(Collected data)
★ ★ ★

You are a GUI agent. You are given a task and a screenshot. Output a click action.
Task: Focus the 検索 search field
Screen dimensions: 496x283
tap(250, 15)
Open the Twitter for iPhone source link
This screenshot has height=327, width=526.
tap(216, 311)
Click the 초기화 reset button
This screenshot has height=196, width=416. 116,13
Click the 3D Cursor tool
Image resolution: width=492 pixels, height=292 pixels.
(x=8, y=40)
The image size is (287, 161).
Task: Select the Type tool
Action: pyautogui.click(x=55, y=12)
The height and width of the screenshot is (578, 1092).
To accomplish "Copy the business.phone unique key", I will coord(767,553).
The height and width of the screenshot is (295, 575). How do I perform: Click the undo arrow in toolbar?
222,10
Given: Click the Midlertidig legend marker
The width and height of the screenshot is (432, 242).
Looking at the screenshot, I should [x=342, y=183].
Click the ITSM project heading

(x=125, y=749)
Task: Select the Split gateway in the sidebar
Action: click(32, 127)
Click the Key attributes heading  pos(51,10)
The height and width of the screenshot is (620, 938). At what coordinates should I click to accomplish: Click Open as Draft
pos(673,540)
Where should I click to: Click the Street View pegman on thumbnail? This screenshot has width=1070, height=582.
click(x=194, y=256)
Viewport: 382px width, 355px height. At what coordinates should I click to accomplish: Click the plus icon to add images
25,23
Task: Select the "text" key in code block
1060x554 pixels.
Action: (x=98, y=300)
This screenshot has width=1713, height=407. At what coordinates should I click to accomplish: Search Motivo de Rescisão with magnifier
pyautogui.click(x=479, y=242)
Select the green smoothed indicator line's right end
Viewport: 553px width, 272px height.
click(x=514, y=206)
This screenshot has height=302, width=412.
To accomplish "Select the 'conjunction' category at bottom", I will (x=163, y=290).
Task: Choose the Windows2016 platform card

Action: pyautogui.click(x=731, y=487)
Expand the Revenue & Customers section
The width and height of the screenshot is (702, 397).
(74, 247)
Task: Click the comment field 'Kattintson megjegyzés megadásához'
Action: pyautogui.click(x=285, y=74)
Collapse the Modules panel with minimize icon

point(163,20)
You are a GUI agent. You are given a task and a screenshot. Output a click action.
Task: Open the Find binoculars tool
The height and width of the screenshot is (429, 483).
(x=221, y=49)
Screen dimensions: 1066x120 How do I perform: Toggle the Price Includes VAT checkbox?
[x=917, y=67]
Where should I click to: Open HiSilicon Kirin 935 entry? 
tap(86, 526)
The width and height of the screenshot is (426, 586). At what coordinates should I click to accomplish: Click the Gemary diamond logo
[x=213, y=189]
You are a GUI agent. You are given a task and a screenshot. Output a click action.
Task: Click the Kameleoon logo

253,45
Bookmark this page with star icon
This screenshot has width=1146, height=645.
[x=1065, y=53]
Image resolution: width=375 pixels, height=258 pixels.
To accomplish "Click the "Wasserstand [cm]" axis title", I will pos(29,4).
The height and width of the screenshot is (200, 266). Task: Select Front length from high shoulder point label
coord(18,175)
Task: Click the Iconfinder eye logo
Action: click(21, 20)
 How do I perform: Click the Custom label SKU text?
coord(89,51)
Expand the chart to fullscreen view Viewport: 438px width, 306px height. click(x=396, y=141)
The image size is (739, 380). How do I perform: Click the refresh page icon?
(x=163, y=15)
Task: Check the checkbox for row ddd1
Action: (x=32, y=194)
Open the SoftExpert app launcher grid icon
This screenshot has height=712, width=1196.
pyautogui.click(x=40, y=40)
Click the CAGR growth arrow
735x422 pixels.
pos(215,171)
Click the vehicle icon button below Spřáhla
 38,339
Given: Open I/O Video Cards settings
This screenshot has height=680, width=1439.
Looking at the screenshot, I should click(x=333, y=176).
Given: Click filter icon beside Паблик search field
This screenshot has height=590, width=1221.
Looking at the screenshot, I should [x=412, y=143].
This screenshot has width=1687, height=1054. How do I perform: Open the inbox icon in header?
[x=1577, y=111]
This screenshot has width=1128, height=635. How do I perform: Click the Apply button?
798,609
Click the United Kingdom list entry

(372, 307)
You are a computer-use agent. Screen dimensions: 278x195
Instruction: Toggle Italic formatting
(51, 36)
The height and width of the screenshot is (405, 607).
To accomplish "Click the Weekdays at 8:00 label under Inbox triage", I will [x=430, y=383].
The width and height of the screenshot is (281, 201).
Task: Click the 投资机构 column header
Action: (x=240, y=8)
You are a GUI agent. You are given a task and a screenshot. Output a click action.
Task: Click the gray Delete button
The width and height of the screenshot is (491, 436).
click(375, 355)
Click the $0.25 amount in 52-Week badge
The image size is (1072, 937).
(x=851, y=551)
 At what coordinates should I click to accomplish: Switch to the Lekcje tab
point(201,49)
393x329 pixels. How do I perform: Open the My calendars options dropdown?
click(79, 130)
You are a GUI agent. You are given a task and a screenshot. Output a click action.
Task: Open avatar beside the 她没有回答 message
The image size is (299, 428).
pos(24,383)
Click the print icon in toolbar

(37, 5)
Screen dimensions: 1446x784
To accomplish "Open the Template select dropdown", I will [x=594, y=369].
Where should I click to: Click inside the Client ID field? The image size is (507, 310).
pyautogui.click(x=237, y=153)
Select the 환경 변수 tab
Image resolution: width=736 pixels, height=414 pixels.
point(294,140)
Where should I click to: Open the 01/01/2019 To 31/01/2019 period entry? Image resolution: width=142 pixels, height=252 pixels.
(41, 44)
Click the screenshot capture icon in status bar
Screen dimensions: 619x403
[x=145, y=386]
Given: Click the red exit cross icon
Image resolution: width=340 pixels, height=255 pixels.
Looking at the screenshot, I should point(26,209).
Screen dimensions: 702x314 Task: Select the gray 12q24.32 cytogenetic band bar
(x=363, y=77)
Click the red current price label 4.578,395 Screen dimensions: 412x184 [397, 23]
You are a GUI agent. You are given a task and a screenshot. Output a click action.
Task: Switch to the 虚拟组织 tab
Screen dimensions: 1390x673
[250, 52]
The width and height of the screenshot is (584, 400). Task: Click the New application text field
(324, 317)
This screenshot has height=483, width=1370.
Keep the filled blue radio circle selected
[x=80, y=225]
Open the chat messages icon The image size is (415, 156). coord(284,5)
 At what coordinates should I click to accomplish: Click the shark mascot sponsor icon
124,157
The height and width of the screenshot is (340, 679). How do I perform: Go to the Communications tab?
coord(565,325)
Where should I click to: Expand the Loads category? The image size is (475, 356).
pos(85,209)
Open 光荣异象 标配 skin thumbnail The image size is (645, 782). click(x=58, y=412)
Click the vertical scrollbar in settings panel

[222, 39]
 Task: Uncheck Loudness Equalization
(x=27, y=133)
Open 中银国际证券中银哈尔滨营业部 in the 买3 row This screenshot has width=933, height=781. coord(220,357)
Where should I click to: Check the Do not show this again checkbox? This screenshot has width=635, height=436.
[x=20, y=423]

★ ★ ★

• [EXERCISE DESCRIPTION]
Out of the data above, transcribe exactly and only the lines starting with the line that has "The height and width of the screenshot is (200, 266)." and going on through the line that has "Given: Open I/O Video Cards settings", both included.

• [EXERCISE RESULT]
The height and width of the screenshot is (200, 266). Task: Select Front length from high shoulder point label
coord(18,175)
Task: Click the Iconfinder eye logo
Action: click(21, 20)
 How do I perform: Click the Custom label SKU text?
coord(89,51)
Expand the chart to fullscreen view Viewport: 438px width, 306px height. click(x=396, y=141)
The image size is (739, 380). How do I perform: Click the refresh page icon?
(x=163, y=15)
Task: Check the checkbox for row ddd1
Action: (x=32, y=194)
Open the SoftExpert app launcher grid icon
This screenshot has height=712, width=1196.
pyautogui.click(x=40, y=40)
Click the CAGR growth arrow
735x422 pixels.
pos(215,171)
Click the vehicle icon button below Spřáhla
 38,339
Given: Open I/O Video Cards settings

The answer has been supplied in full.